• [Supplied material]
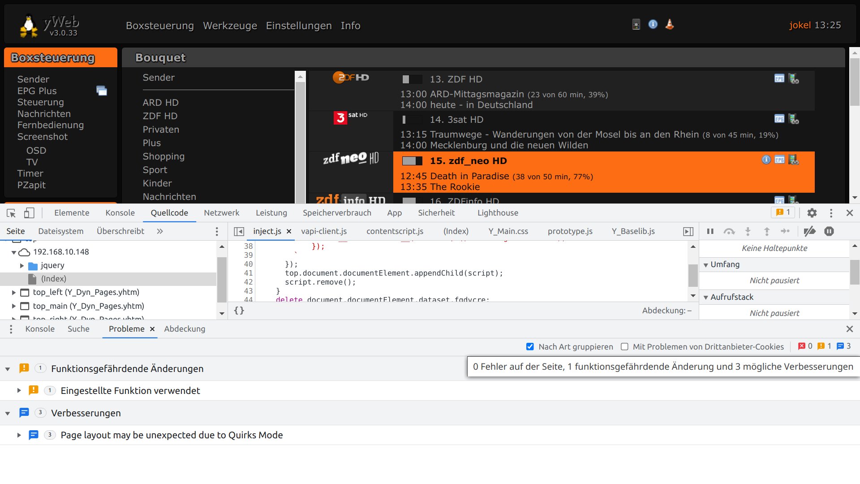The image size is (860, 484).
Task: Switch to the Netzwerk devtools tab
Action: 221,213
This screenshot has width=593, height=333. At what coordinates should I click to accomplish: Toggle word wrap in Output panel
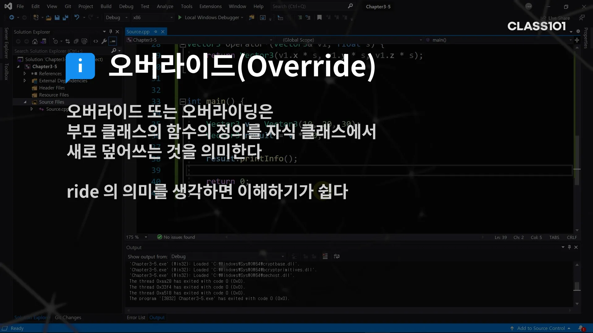337,257
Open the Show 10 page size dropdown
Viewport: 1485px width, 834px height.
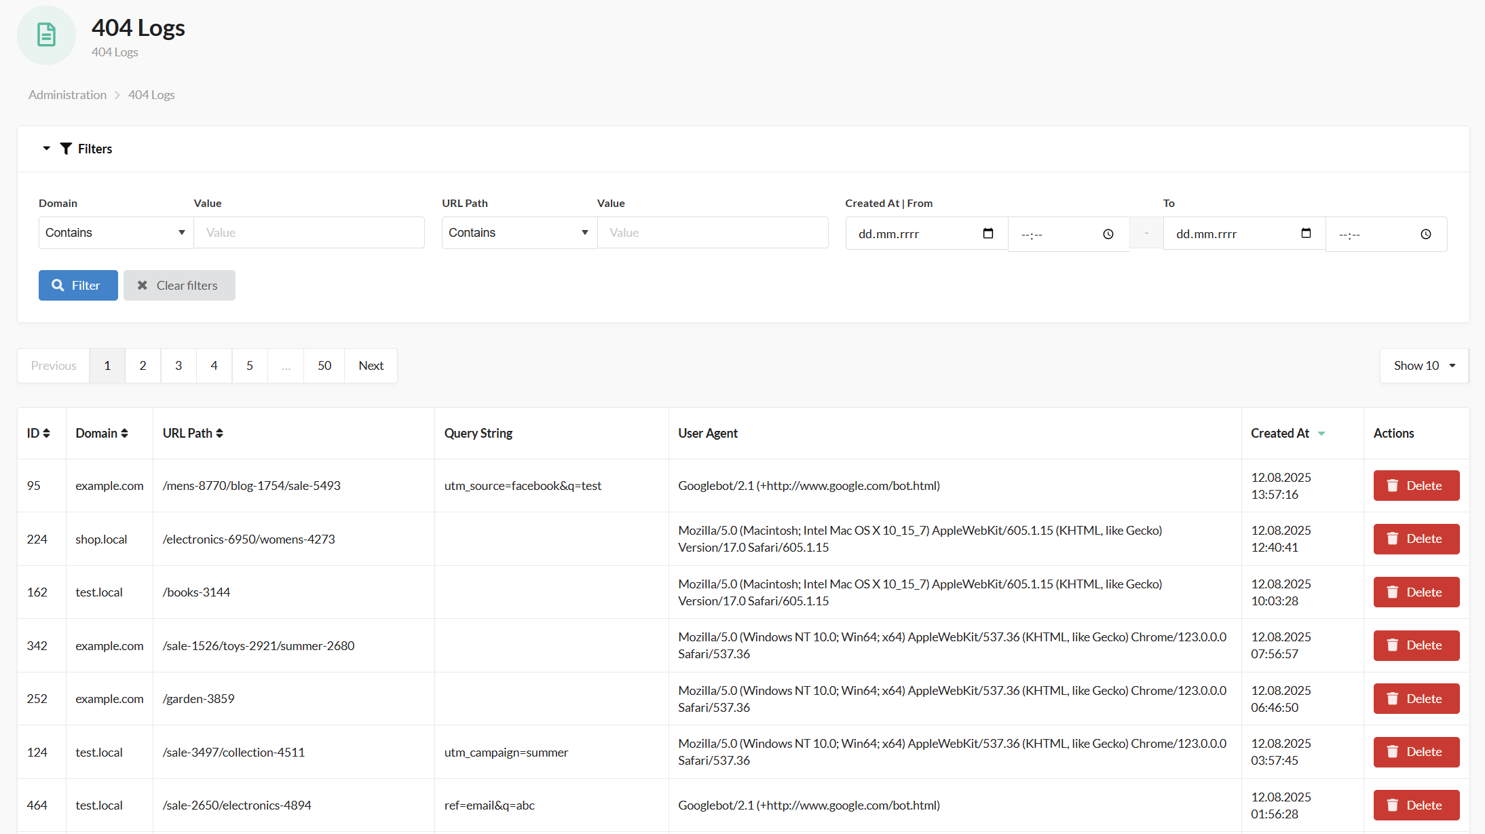pyautogui.click(x=1424, y=366)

• [Description of the task] Your answer must be exactly the lines from the one with "Open the Show 10 page size dropdown" through the final line of the data, with no pictures in it.

• [Solved problem]
Open the Show 10 page size dropdown
Viewport: 1485px width, 834px height.
pyautogui.click(x=1424, y=366)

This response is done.